再審請求棄却決定に対する即時抗告申立事件
判決データ
- 事件番号
- 平成29く121
- 事件名
- 再審請求棄却決定に対する即時抗告申立事件
- 裁判所
- 大阪高等裁判所
- 裁判年月日
- 2020年3月24日
- 裁判種別・結果
- 棄却
- 裁判官
- 樋󠄀口裕晃、森岡孝介、柴田厚司
AI概要
【事案の概要】 本件は、いわゆる和歌山カレー毒物混入事件等に関する再審請求棄却決定に対する即時抗告事件である。請求人は、平成10年7月25日、自治会の夏祭りで提供されるカレーの入った寸胴鍋に亜砒酸を混入し、住民ら67名を急性砒素中毒にり患させて4名を死亡させたカレー毒物混入事件、及び夫に砒素を混入させたくず湯を食べさせて急性砒素中毒にり患させた殺人未遂事件(A1くず湯事件)等により死刑判決が確定した。請求人は平成21年に和歌山地方裁判所に再審を請求したが、平成29年に棄却され、本件はその棄却決定に対する即時抗告である。

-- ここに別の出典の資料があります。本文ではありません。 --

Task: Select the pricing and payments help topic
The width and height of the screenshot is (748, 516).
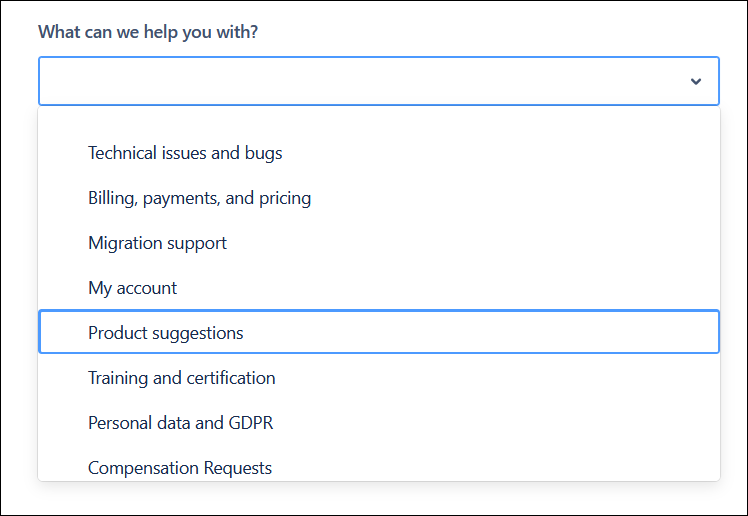Action: 199,198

弁護人らは、大学教授N1作成の意見書等を新証拠として提出し、確定審で有罪認定の柱とされた亜砒酸の異同識別鑑定(科警研鑑定、P1鑑定、Q1R1鑑定の3鑑定)や毛髪鑑定の信用性を争い、再審開始を求めた。 【争点】 主な争点は、弁護人らが提出した新証拠が刑訴法435条6号にいう「無罪を言い渡すべき明らかな証拠」に該当するか否かである。具体的には、(1)亜砒酸の異同識別3鑑定について、請求人の周辺から押収された亜砒酸と現場の青色紙コップ付着の亜砒酸が同一といえるか、混合物の有無や軽元素の含有・濃度の違いから別物といえないか、(2)請求人の毛髪から検出された砒素が外部付着によるものか、(3)新旧全証拠を総合評価しても確定審の有罪認定に合理的疑いが生じるか、が争われた。 【判旨】 大阪高等裁判所は、即時抗告を棄却した。まず、A1くず湯事件について、A1の陳述録取書は控訴審証言と実質的に同一であり新規性を欠くとした原決定を是認した。カレー毒物混入事件については、異同識別3鑑定に関し、嫌疑亜砒酸の原料鉱石に由来する微量元素の構成が酷似するとの認定はなお十分に是認でき、鑑定の証明力が部分的に減退したことは否定し難いものの、その低下は極めて限定的であるとした。混合物の含有の有無や濃度の違いをもって異同識別を論じる弁護人側の主張については、鑑定資料の不均一性や青色紙コップ付着亜砒酸の採取経緯(蒸留水への曝露、人為的選別操作等)に照らし、測定結果が元の亜砒酸の組成比を反映しているとはいえないとして排斥した。毛髪鑑定についても、請求人の毛髪への砒素の外部付着を認めた確定審の判断はなお是認できるとした。その上で、異同識別3鑑定以外の間接事実、すなわち、請求人のみが亜砒酸混入の機会を有していたこと、請求人が希少な亜砒酸を入手可能であったこと、見張り中の不審な言動、近接した時期に4回も砒素を犯罪目的で使用していたこと等を総合すれば、請求人の犯人性は非常に強く推認され、確定審判決の有罪認定に合理的疑いを生じる余地はないとして、新証拠はいずれも明白性を欠くと結論づけた。